Differences in the number of clades among segments may also be indicative of reassortment, especially involving the HA gene, as previously demonstrated in New York state [7]. Indeed, several major reassortment events are immediately evident from topological incongruities among these three phylogenies. On the HA tree, clades b, c, and e fall in section I along with isolates from 2004 and 2005, while these clades fall in section II amidst 2002 and 2003 isolates in the NA and concatenated six non-surface glycoprotein phylogenies (Figures 2–4). Clade c also falls in section I on the PB2 phylogeny, showing a similar reassortment pattern as HA. However, aside from this lone reassortment event, the phylogenies of the six non-surface glycoprotein segments are very similar, enabling us to study them as a single concatenated entity (phylogenetic trees for individual segments are provided as Figures S1–S6).

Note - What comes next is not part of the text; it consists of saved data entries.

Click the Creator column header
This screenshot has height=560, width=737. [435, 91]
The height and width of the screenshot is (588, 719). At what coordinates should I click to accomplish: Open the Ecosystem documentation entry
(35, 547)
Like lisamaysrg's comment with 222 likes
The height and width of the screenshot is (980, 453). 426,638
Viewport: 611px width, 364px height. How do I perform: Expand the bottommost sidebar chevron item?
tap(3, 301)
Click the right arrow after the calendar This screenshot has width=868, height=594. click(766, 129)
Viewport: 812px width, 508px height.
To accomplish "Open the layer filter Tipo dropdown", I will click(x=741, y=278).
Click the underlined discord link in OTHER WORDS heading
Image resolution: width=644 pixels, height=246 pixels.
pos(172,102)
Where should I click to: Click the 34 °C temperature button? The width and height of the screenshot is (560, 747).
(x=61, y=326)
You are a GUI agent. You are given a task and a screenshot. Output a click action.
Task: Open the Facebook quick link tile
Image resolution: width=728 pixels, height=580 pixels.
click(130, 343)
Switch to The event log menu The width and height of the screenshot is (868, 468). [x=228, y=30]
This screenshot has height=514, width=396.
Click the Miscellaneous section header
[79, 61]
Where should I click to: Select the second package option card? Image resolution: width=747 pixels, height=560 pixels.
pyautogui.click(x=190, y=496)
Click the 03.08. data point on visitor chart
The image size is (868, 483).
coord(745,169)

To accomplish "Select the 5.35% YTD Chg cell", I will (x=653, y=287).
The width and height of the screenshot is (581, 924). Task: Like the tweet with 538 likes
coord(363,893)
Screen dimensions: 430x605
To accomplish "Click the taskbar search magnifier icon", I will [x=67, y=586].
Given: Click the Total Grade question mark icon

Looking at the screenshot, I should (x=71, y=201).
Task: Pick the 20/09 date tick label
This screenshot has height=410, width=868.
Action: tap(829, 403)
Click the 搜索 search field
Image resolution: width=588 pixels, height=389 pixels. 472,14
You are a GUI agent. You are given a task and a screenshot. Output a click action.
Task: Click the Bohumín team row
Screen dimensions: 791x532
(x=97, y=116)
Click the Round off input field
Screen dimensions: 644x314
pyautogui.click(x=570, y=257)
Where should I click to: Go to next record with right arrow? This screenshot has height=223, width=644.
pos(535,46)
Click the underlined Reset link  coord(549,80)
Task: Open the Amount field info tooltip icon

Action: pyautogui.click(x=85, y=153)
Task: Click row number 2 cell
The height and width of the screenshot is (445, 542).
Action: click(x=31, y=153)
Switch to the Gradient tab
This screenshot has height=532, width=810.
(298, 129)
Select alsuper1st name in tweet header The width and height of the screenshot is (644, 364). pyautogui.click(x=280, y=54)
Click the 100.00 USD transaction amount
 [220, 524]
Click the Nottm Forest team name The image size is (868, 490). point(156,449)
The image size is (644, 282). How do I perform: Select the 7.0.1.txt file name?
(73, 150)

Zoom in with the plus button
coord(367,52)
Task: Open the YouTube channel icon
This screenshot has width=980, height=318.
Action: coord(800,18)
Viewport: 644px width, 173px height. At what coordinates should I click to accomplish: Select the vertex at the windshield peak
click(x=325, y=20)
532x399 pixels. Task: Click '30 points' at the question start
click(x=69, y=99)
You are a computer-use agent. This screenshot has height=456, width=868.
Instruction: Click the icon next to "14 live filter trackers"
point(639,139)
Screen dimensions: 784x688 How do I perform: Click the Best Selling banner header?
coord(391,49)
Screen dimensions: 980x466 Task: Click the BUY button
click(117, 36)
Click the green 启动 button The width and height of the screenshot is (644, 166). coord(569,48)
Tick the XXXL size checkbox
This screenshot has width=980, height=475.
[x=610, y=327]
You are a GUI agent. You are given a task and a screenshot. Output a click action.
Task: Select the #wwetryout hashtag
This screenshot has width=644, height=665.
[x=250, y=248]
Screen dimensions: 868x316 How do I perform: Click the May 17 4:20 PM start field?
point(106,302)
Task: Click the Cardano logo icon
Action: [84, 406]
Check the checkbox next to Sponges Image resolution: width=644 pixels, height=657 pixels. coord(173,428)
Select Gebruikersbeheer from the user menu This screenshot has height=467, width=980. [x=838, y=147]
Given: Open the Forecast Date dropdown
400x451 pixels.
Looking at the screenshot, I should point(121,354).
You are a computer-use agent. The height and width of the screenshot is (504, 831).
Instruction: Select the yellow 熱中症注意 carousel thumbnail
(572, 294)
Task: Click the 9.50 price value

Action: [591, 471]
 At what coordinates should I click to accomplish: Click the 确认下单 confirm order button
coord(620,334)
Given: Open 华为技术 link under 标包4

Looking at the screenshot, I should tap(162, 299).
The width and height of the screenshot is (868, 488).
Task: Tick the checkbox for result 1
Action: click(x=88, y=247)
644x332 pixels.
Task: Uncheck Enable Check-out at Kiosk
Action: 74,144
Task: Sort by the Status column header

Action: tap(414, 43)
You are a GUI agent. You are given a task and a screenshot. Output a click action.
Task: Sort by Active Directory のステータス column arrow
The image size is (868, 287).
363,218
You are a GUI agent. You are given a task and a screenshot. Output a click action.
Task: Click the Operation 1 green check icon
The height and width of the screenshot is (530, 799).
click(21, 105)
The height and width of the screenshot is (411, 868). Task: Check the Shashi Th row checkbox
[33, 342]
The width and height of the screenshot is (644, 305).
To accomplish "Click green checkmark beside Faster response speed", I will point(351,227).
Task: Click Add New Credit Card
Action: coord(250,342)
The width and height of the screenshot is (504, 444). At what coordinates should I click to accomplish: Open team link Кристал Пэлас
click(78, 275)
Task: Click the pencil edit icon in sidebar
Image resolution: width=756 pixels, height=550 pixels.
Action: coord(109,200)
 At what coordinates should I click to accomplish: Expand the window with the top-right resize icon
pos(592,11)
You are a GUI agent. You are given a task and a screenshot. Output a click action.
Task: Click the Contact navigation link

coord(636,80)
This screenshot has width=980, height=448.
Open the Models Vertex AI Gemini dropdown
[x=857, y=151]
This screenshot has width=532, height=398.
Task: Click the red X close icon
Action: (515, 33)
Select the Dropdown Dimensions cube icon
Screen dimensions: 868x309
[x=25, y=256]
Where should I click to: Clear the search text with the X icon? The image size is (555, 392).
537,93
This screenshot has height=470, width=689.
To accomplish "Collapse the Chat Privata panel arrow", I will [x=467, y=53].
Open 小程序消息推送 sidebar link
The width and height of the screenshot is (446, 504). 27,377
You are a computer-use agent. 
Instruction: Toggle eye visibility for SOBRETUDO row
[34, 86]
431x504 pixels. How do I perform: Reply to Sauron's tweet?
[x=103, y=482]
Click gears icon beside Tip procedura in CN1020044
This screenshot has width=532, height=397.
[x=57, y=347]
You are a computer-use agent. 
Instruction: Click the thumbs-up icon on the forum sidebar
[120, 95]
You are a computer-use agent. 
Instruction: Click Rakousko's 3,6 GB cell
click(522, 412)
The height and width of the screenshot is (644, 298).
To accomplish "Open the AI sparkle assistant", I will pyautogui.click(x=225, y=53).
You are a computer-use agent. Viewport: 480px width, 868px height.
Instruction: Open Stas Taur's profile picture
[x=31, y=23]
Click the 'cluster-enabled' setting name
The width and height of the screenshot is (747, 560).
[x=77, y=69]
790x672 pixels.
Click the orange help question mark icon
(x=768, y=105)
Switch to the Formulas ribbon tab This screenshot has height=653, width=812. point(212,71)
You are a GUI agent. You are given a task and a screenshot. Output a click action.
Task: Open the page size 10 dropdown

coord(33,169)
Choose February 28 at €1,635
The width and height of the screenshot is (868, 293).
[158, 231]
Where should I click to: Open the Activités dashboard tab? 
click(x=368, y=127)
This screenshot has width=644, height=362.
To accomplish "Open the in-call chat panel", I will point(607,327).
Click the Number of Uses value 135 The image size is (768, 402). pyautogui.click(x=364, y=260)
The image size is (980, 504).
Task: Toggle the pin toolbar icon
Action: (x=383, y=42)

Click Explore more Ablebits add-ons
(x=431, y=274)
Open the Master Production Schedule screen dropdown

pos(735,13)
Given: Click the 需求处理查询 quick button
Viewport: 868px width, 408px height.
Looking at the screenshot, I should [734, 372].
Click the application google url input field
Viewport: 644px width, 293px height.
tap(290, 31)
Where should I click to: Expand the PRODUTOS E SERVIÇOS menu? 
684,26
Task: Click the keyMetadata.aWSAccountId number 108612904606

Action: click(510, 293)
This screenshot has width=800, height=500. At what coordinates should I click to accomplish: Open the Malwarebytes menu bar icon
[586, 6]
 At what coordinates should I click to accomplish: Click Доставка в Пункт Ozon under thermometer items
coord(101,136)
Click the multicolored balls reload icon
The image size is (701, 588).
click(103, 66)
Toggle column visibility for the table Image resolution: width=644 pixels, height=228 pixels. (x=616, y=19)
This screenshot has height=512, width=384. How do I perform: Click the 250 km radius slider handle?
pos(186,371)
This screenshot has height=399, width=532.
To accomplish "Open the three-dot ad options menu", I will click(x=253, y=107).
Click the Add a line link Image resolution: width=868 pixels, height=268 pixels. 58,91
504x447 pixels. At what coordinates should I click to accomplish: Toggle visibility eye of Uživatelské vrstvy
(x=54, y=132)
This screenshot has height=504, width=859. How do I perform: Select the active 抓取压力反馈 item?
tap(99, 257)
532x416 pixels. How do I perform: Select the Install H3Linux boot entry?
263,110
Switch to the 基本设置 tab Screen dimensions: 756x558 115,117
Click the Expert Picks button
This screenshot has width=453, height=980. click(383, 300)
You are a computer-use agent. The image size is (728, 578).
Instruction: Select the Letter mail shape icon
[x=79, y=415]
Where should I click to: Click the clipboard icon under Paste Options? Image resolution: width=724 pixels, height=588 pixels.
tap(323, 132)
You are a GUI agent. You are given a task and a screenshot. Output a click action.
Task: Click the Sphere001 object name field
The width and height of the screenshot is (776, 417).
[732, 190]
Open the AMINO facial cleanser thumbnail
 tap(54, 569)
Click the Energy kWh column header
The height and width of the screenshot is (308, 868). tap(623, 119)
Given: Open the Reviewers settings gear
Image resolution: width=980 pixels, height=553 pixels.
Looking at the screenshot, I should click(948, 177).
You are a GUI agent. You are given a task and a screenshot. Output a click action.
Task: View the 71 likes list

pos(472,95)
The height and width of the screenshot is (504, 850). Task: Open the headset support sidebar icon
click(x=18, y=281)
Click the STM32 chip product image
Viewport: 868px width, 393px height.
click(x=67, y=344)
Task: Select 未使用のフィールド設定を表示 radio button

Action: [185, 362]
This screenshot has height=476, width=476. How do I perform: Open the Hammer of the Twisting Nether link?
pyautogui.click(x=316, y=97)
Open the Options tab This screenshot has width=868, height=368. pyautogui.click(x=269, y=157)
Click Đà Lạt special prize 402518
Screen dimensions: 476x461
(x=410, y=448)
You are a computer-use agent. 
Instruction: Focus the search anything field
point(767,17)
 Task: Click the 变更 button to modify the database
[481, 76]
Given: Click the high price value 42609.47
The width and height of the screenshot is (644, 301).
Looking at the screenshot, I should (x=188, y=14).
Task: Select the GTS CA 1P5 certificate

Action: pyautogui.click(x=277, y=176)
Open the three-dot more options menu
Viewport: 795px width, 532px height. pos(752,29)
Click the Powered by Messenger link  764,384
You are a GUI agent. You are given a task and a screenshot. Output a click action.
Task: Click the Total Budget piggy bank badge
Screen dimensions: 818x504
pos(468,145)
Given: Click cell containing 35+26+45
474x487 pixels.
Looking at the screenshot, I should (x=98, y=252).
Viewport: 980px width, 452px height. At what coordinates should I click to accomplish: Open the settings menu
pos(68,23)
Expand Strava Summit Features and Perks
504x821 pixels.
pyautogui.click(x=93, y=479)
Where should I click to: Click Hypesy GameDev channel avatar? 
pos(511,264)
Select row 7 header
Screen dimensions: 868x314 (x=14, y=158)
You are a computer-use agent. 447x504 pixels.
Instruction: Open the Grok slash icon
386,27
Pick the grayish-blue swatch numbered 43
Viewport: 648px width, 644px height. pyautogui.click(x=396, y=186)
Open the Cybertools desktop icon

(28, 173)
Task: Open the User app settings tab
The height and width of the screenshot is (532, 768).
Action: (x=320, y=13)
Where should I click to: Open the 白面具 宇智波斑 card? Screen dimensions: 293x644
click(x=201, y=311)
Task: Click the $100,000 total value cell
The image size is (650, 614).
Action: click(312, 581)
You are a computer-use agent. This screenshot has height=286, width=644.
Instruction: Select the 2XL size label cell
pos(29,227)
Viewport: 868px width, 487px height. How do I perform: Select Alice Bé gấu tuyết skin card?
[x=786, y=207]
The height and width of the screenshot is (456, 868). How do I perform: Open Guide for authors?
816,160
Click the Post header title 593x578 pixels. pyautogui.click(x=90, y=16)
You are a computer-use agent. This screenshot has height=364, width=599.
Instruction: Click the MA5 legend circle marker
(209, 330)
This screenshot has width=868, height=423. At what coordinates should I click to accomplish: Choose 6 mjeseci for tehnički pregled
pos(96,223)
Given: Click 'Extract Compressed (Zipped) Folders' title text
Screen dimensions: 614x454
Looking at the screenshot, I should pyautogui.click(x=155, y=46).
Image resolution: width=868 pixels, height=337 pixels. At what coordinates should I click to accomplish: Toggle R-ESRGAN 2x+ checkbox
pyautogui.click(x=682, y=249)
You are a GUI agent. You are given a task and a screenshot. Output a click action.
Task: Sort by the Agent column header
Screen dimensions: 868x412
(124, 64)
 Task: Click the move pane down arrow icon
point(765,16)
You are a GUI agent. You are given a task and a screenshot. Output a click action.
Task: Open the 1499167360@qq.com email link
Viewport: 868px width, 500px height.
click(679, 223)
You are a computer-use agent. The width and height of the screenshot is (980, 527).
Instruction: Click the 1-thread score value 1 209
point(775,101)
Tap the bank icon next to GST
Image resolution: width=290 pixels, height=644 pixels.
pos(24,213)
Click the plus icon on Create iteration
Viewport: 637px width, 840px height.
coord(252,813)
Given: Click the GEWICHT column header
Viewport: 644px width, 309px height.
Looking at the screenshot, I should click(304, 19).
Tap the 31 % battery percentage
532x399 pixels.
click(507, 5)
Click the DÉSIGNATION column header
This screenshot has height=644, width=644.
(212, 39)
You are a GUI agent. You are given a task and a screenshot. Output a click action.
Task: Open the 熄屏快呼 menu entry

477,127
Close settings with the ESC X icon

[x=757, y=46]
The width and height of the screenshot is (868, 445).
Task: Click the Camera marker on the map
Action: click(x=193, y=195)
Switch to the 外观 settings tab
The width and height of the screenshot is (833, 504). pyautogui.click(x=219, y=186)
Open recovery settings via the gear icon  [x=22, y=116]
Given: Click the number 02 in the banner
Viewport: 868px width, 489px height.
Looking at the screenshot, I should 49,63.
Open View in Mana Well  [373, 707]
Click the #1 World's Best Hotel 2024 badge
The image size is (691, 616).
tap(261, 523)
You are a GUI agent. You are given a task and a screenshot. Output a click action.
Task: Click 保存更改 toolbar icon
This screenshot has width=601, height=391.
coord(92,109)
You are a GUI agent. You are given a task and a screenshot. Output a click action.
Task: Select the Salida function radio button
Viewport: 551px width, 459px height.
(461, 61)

Intermixing among Viral Populations from Australia, New Zealand, and New York State

Isolates from the 52 representative New York state genomes are clearly interspersed with southern hemisphere isolates throughout our phylogenetic trees (Figures 2–4; Table 1), indicating that these populations regularly intermix as a result of cross-hemisphere migration. However, patterns of viral intermixing are both variable and complex, as clades from all three phylogenies contain an array of different combinations of viral populations from New Zealand, Australia, and/or New York state. For example, the phylogeny of the concatenated six non-surface glycoproteins contains a relatively even mix of mono-hemisphere and bi-hemisphere clades (Table 1), with five New York state–only clades, seven southern hemisphere–only clades, six clades that contain New York state isolates and isolates from only one of the southern hemisphere countries, and three clades that contain isolates from all three countries. Thus, on an annual basis some, but not all, viral populations mix with other populations from the same and/or opposite hemisphere, and this number is likely to increase with additional sampling. Indeed, a majority (nine) of the 16 clades containing southern hemisphere isolates also contained northern hemisphere isolates, suggesting widespread viral traffic across the equator (Table 1). Migration between Australia and New Zealand is also extensive, as almost all clades containing isolates from New Zealand also contained Australian isolates, and vice versa, except for the 1999 season, for which no New Zealand isolates were available. Further, these figures are likely to be underestimates, as mono-national and mono-hemisphere clades may be at frequencies too low to be detected in the genome collections currently available. Alternatively, clades could also have originated in areas not sampled in our study, such as tropical regions, where influenza viruses typically circulate year-round [12].

Strikingly, even for those viral clades that do not exhibit cross-hemisphere migration, there is very little evidence for in situ evolution within specific localities. For example, in no case on any phylogeny are clades of A/H3N2 from New York state directly linked over multiple seasons. Rather, New Zealand and Australia viruses are always interspersed among New York state clades from different seasons, indicating that they are not evolving in geographic isolation across seasons. Most clades from New Zealand and Australia show equivalent patterns of discontinuous evolution, with very few clusters of southern hemisphere clades that are not separated by New York state viruses (although in situ evolution cannot be ruled out between a few 2004 and 2005 clades without additional sampling). Thus, even in relatively isolated areas of New Zealand and Australia, viruses do not regularly evolve in geographic isolation. Rather, evolution appears to be shaped by frequent cross-hemisphere migration and recurrent reintroduction.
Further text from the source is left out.